TASKS TO COMPLETE:
1: From the passage on glider kit trucks, return the text starting at "The July 12" and ending at "trucks and engines.", copied word for word.
2: Rewrite the paragraph of the glider kit truck passage that begins "The July 12 letter from the lawmakers" as a short bulleted list that keeps its main facts.

PASSAGE TO READ:
○ ○ ○ ○
Seven members of the U.S. House this week asked the Environmental Protection Agency (EPA) to provide them with “all documents and communication” related to a late 2017 study used to promote regulating emissions of glider kit trucks.
The request appears to be the beginning of a probe by Congress into alleged improper contact between EPA staffers and employees at Volvo Trucks. Volvo, which owns Mack, has lobbied against the repeal of the glider emissions restrictions, as have Cummins and Daimler.
The July 12 letter from the lawmakers is the latest in a saga over whether the EPA should cap the number of trucks glider kit builders can make and sell annually. The glider industry, led by Fitzgerald Glider Kits, says the emissions regulations could severely harm their businesses. The glider kit segment has seen burgeoning sales, especially among smaller fleets and owner-operators, since the 2008 round of tighter emissions regulations for manufacturers of new trucks and engines.
Glider kits, in contrast, were exempt from major emissions regulations enacted in 2008 and 2014, as those rules applied only to new engines. Glider kits are new truck bodies and chassis equipped with older, remanufactured engines and transmissions.
○ ○ ○ ○
DATA FOR ANALYSIS:
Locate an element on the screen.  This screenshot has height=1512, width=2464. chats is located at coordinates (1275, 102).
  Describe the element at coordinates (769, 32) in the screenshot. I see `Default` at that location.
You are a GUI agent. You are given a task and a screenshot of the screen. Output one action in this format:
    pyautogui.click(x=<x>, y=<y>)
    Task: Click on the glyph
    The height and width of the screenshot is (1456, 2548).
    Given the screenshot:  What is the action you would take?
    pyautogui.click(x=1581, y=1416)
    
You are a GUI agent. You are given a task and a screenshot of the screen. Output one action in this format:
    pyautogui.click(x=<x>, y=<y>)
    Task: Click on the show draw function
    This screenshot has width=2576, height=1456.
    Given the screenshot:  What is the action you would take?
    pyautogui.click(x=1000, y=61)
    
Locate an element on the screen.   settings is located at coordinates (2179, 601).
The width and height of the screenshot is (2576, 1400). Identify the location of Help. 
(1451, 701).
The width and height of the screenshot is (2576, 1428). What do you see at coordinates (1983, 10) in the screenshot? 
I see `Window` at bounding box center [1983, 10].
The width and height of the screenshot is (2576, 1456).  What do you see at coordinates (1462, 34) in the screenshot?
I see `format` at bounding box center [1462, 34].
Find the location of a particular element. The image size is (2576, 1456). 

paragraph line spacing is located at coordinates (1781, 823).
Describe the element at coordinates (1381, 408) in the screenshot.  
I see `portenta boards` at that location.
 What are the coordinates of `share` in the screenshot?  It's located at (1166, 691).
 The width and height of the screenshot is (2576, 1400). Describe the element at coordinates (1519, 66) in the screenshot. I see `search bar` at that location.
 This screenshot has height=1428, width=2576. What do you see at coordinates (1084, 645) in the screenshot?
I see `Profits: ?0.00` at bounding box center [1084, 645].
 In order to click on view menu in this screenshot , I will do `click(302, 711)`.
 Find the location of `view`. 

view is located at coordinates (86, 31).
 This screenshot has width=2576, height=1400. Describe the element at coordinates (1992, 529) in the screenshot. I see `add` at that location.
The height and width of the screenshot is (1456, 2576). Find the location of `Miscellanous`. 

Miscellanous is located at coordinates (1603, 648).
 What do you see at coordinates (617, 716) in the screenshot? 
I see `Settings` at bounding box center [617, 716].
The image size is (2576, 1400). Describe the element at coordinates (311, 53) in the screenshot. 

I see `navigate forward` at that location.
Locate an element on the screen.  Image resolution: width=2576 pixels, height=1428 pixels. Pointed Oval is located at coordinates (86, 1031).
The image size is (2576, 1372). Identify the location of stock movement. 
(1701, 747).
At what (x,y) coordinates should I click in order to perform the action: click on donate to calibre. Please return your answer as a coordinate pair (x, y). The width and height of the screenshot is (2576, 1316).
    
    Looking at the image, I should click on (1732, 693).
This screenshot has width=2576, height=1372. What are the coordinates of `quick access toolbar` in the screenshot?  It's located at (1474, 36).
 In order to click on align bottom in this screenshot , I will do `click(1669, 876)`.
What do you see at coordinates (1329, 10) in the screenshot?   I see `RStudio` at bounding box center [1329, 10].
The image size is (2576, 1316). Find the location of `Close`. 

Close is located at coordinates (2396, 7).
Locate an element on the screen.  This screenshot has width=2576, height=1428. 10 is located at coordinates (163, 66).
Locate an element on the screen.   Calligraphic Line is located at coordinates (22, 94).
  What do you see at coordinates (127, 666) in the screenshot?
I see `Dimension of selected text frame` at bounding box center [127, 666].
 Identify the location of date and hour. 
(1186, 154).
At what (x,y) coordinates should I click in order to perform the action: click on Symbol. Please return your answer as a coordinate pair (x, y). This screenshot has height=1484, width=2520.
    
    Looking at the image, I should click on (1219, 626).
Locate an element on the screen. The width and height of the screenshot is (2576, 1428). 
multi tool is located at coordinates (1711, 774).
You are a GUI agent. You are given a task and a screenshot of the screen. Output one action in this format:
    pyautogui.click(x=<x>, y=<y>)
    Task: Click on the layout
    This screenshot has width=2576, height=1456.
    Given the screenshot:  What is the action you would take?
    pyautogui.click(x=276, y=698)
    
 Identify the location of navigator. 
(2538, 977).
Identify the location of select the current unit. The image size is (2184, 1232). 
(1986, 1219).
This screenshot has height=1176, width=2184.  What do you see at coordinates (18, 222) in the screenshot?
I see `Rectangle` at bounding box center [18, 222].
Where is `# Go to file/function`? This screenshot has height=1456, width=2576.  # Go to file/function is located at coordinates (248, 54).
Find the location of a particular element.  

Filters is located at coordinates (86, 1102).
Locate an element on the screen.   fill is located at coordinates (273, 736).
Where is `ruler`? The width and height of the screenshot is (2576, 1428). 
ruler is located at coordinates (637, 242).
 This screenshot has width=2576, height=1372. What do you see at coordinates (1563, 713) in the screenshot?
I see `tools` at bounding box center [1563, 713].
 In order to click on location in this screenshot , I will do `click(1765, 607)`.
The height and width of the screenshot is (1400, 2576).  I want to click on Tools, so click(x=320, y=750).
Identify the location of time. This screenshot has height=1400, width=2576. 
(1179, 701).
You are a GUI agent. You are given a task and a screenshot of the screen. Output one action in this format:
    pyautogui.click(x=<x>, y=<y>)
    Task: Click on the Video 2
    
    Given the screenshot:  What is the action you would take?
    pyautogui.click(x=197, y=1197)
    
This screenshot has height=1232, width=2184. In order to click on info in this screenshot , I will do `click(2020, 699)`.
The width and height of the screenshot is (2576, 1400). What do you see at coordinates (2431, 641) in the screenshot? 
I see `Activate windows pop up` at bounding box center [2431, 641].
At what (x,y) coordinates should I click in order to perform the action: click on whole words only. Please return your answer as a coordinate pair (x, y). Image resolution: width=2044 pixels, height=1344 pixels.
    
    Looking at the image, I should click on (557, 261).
○ ○ ○ ○
SOLUTION LIST:
1:
The July 12 letter from the lawmakers is the latest in a saga over whether the EPA should cap the number of trucks glider kit builders can make and sell annually. The glider industry, led by Fitzgerald Glider Kits, says the emissions regulations could severely harm their businesses. The glider kit segment has seen burgeoning sales, especially among smaller fleets and owner-operators, since the 2008 round of tighter emissions regulations for manufacturers of new trucks and engines.

2:
- A July 12 letter from lawmakers is the newest development in a dispute over whether the EPA should limit how many trucks glider kit builders may make and sell each year.
- The glider industry, led by Fitzgerald Glider Kits, says the emissions regulations could severely harm its businesses.
- Glider kit sales have grown, especially among smaller fleets and owner-operators, since the tighter 2008 emissions regulations for manufacturers of new trucks and engines.